* [Task item]
What you give back must match the data below character for character.

*** Supplied material ***

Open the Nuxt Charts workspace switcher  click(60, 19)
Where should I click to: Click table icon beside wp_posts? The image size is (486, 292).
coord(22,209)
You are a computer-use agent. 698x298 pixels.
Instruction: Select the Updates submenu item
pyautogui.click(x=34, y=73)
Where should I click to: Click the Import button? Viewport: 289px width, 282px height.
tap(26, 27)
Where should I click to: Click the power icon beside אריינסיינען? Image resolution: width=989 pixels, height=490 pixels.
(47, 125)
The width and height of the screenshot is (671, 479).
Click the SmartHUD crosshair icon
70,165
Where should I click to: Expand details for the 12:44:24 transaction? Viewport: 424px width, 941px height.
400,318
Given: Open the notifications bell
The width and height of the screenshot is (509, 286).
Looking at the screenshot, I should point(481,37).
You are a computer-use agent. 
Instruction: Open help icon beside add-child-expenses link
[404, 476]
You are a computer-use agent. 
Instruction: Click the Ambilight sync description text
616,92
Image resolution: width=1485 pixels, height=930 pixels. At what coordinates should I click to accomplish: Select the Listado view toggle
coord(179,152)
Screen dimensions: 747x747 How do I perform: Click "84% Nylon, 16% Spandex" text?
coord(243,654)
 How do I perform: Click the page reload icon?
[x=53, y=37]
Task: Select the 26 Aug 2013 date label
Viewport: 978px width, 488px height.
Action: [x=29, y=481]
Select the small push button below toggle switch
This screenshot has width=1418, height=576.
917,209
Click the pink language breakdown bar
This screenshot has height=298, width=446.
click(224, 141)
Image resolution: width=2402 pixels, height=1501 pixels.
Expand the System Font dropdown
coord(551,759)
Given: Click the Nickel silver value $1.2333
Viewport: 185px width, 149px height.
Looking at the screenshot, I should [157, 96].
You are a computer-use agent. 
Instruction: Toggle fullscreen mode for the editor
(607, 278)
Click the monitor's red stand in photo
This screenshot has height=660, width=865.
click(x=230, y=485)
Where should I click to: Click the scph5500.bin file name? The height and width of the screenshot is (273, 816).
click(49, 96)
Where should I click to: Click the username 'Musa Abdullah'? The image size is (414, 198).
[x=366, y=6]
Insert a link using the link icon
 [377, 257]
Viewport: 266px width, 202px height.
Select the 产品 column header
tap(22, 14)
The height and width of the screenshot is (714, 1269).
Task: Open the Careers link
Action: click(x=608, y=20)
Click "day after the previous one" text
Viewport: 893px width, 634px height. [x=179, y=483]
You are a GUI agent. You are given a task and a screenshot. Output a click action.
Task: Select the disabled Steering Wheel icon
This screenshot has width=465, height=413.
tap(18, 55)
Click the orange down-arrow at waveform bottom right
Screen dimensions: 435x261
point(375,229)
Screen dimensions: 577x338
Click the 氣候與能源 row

*** End of Supplied material ***

* [Finished task]
Open the Nuxt Charts workspace switcher  click(60, 19)
Where should I click to: Click table icon beside wp_posts? The image size is (486, 292).
coord(22,209)
You are a computer-use agent. 698x298 pixels.
Instruction: Select the Updates submenu item
pyautogui.click(x=34, y=73)
Where should I click to: Click the Import button? Viewport: 289px width, 282px height.
tap(26, 27)
Where should I click to: Click the power icon beside אריינסיינען? Image resolution: width=989 pixels, height=490 pixels.
(47, 125)
The width and height of the screenshot is (671, 479).
Click the SmartHUD crosshair icon
70,165
Where should I click to: Expand details for the 12:44:24 transaction? Viewport: 424px width, 941px height.
400,318
Given: Open the notifications bell
The width and height of the screenshot is (509, 286).
Looking at the screenshot, I should point(481,37).
You are a computer-use agent. 
Instruction: Open help icon beside add-child-expenses link
[404, 476]
You are a computer-use agent. 
Instruction: Click the Ambilight sync description text
616,92
Image resolution: width=1485 pixels, height=930 pixels. At what coordinates should I click to accomplish: Select the Listado view toggle
coord(179,152)
Screen dimensions: 747x747 How do I perform: Click "84% Nylon, 16% Spandex" text?
coord(243,654)
 How do I perform: Click the page reload icon?
[x=53, y=37]
Task: Select the 26 Aug 2013 date label
Viewport: 978px width, 488px height.
Action: [x=29, y=481]
Select the small push button below toggle switch
This screenshot has width=1418, height=576.
917,209
Click the pink language breakdown bar
This screenshot has height=298, width=446.
click(224, 141)
Image resolution: width=2402 pixels, height=1501 pixels.
Expand the System Font dropdown
coord(551,759)
Given: Click the Nickel silver value $1.2333
Viewport: 185px width, 149px height.
Looking at the screenshot, I should [157, 96].
You are a computer-use agent. 
Instruction: Toggle fullscreen mode for the editor
(607, 278)
Click the monitor's red stand in photo
This screenshot has height=660, width=865.
click(x=230, y=485)
Where should I click to: Click the scph5500.bin file name? The height and width of the screenshot is (273, 816).
click(49, 96)
Where should I click to: Click the username 'Musa Abdullah'? The image size is (414, 198).
[x=366, y=6]
Insert a link using the link icon
 [377, 257]
Viewport: 266px width, 202px height.
Select the 产品 column header
tap(22, 14)
The height and width of the screenshot is (714, 1269).
Task: Open the Careers link
Action: click(x=608, y=20)
Click "day after the previous one" text
Viewport: 893px width, 634px height. [x=179, y=483]
You are a GUI agent. You are given a task and a screenshot. Output a click action.
Task: Select the disabled Steering Wheel icon
This screenshot has width=465, height=413.
tap(18, 55)
Click the orange down-arrow at waveform bottom right
Screen dimensions: 435x261
point(375,229)
Screen dimensions: 577x338
Click the 氣候與能源 row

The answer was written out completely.